О недовольстве царя чиновничьей неразберихой — рассказ Г. И. Студеникина (т. 2, с. 103—106). В апреле 1833 г., осмотрев столичные присутственные места, государь негодующе бросил: “У вас все тут на кабацком основании”. Такие посещения заставляли служащих заботиться, по крайней мере, о приличном внешнем виде своих учреждений. Но о настоящем порядке приходилось только мечтать. Николай I, сознавая свое бессилие перед самовластием недобросовестных “столоначальников”, с досадой признавался в том, что “правят” они. В мае 1837 г., получив от наследника сведения о совершенных вятским губернатором Тюфяевым “глупостях”, он философски рассуждал о том, “сколь у нас трудно избегнуть, чтоб самые благие намерения не были изгажены глупостями исполнителей” (т. 1, с. 154).

“Местью” Николая I “столоначальникам” стало его согласие на постановку “Горя от ума” А. С. Грибоедова и “Ревизора” Н. В. Гоголя. Это были любимые пьесы царя. Комедию “Ревизор” императору читал В. А. Жуковский, сказавший, “что молодой талантливый писатель Гоголь написал замечательную комедию, в которой с беспощадным юмором клеймит провинциальную администрацию и с редкой правдой и комизмом рисует провинциальные нравы и общество”. Слушая пьесу, монарх “смеялся от души”. Он разрешил постановку, а позже говорил: “В этой пьесе досталось всем, а мне в особенности” (т. 2, с. 278). В апреле 1837 г., проживая в Риме, нуждаясь в лечении и деньгах, Гоголь обратился к государю с письмом, в котором просил о помощи (т. 2, с. 132—133). Николай отослал писателю 5 тыс. рублей.

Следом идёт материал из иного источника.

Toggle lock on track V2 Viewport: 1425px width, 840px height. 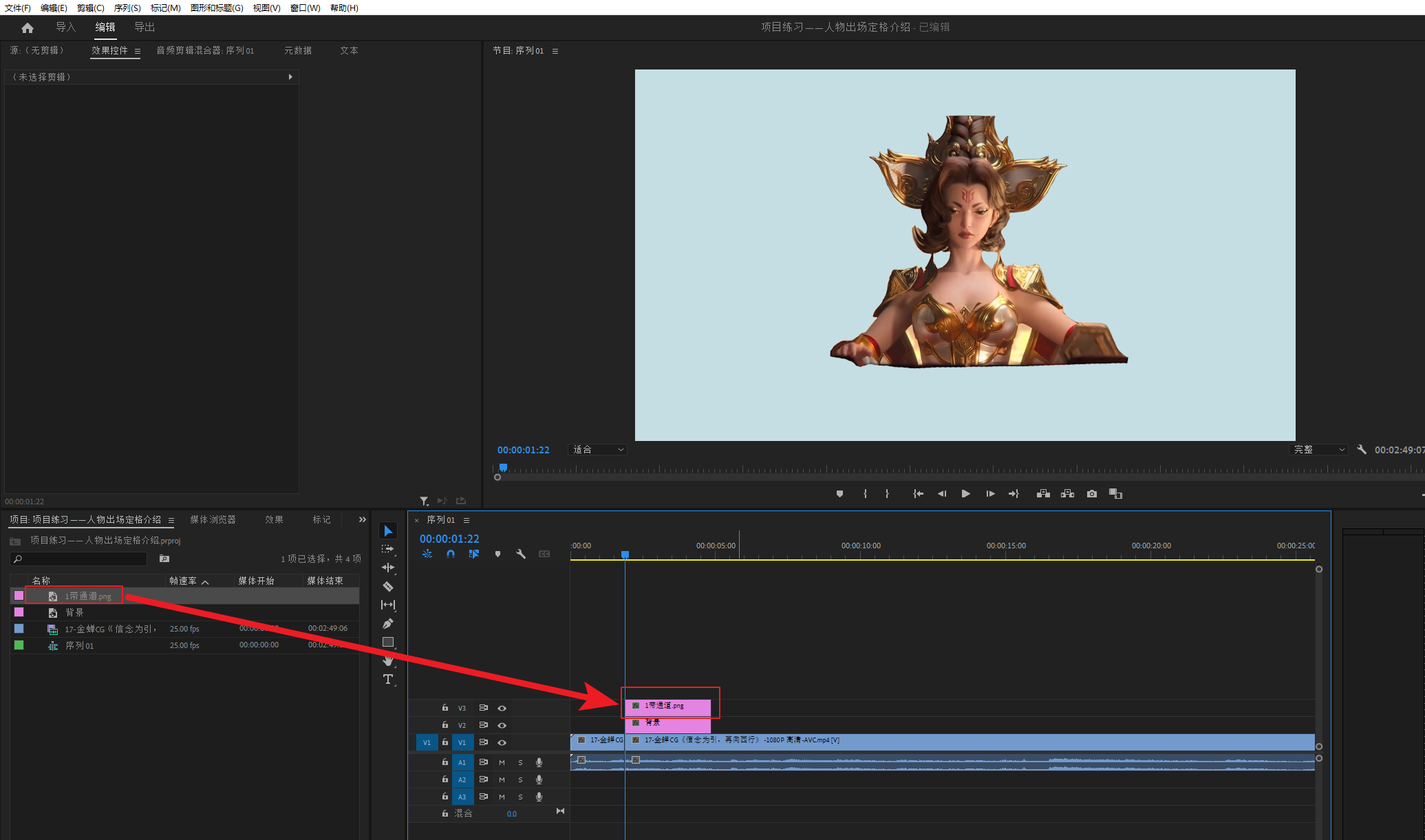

Воспитанники военно-учебных заведений запечатлели образ Николая Павловича, в котором черты самодержца полностью отождествляются с его человеческой сущностью. О “внимательности государя” и “его чисто отеческом отношении ко всем вообще детям” вспоминал бывший питомец Артиллерийского училища (т. 2, с. 233—277). Юный кадет в письме из лагеря под Петергофом (т. 2, с. 125—127) делился чувствами восхищения от выпавшего “счастия увидеть нашего обожаемого отца-благодетеля”. Царь лично устраивал кадетам учения, а затем удостоивал их своей “милости” — хвалил, отпускал гулять в Петергофский сад, кормил вишнями “из собственных рук”... Что еще требовалось монарху, чтобы привязать к себе сердца будущих офицеров! Он сознательно культивировал взгляд на свои взаимоотношения с подданными любого звания и состояния как на общение отца с детьми. Назначая нового атамана Войска Донского, император напутствовал его: “Кланяйся донцам! Скажи им, что я люблю их, что я не переставал думать о них, как отец о детях. Скажи им, что (...) я (...) жду от них непоколебимой преданности и готовности, по моему слову, защищать где нужно и мои права и права нашего общего отечества!” (т. 2, с. 131—132).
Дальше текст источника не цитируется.